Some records
** start **
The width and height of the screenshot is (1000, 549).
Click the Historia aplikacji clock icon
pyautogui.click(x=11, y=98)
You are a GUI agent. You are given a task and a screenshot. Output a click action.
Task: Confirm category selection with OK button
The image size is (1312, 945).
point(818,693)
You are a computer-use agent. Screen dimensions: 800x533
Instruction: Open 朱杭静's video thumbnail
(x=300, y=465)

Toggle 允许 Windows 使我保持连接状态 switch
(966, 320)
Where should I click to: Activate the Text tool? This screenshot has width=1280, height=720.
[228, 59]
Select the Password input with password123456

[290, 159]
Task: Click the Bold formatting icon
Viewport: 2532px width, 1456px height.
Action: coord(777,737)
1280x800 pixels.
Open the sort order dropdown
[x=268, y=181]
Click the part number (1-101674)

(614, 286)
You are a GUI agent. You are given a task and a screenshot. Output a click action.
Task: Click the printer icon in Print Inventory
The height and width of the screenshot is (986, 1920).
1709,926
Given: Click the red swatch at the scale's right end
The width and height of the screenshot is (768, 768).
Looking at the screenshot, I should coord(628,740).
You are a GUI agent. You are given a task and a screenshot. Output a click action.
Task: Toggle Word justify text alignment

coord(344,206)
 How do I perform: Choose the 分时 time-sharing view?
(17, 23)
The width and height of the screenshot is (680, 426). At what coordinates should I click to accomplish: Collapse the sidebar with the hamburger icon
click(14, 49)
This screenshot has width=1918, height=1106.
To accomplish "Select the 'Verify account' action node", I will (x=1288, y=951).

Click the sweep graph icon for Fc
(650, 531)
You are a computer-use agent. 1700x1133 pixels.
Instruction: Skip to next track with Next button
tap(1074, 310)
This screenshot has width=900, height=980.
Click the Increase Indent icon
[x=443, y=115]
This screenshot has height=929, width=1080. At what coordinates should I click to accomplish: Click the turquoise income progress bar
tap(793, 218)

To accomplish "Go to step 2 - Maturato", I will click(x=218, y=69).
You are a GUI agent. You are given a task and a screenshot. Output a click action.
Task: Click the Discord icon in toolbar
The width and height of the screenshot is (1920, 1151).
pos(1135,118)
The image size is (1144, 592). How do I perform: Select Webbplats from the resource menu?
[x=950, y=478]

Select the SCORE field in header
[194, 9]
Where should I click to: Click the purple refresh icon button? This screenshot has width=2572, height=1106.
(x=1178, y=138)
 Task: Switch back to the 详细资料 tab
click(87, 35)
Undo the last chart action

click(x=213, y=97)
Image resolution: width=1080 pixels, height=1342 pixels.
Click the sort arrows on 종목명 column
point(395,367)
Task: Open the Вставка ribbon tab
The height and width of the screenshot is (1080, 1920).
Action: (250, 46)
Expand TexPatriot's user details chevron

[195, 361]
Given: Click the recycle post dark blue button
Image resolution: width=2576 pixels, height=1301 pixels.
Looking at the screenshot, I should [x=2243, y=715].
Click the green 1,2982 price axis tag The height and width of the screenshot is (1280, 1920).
** end **
AIM: Could you update these rows by replacing "GUI agent" with "screen assistant" everywhere it appears, keeping everything else unchanged?

REPLY:
The width and height of the screenshot is (1000, 549).
Click the Historia aplikacji clock icon
pyautogui.click(x=11, y=98)
You are a screen assistant. You are given a task and a screenshot. Output a click action.
Task: Confirm category selection with OK button
The image size is (1312, 945).
point(818,693)
You are a computer-use agent. Screen dimensions: 800x533
Instruction: Open 朱杭静's video thumbnail
(x=300, y=465)

Toggle 允许 Windows 使我保持连接状态 switch
(966, 320)
Where should I click to: Activate the Text tool? This screenshot has width=1280, height=720.
[228, 59]
Select the Password input with password123456

[290, 159]
Task: Click the Bold formatting icon
Viewport: 2532px width, 1456px height.
Action: coord(777,737)
1280x800 pixels.
Open the sort order dropdown
[x=268, y=181]
Click the part number (1-101674)

(614, 286)
You are a screen assistant. You are given a task and a screenshot. Output a click action.
Task: Click the printer icon in Print Inventory
The height and width of the screenshot is (986, 1920).
1709,926
Given: Click the red swatch at the scale's right end
The width and height of the screenshot is (768, 768).
Looking at the screenshot, I should coord(628,740).
You are a screen assistant. You are given a task and a screenshot. Output a click action.
Task: Toggle Word justify text alignment

coord(344,206)
 How do I perform: Choose the 分时 time-sharing view?
(17, 23)
The width and height of the screenshot is (680, 426). At what coordinates should I click to accomplish: Collapse the sidebar with the hamburger icon
click(14, 49)
This screenshot has width=1918, height=1106.
To accomplish "Select the 'Verify account' action node", I will (x=1288, y=951).

Click the sweep graph icon for Fc
(650, 531)
You are a computer-use agent. 1700x1133 pixels.
Instruction: Skip to next track with Next button
tap(1074, 310)
This screenshot has width=900, height=980.
Click the Increase Indent icon
[x=443, y=115]
This screenshot has height=929, width=1080. At what coordinates should I click to accomplish: Click the turquoise income progress bar
tap(793, 218)

To accomplish "Go to step 2 - Maturato", I will click(x=218, y=69).
You are a screen assistant. You are given a task and a screenshot. Output a click action.
Task: Click the Discord icon in toolbar
The width and height of the screenshot is (1920, 1151).
pos(1135,118)
The image size is (1144, 592). How do I perform: Select Webbplats from the resource menu?
[x=950, y=478]

Select the SCORE field in header
[194, 9]
Where should I click to: Click the purple refresh icon button? This screenshot has width=2572, height=1106.
(x=1178, y=138)
 Task: Switch back to the 详细资料 tab
click(87, 35)
Undo the last chart action

click(x=213, y=97)
Image resolution: width=1080 pixels, height=1342 pixels.
Click the sort arrows on 종목명 column
point(395,367)
Task: Open the Вставка ribbon tab
The height and width of the screenshot is (1080, 1920).
Action: (250, 46)
Expand TexPatriot's user details chevron

[195, 361]
Given: Click the recycle post dark blue button
Image resolution: width=2576 pixels, height=1301 pixels.
Looking at the screenshot, I should [x=2243, y=715].
Click the green 1,2982 price axis tag The height and width of the screenshot is (1280, 1920).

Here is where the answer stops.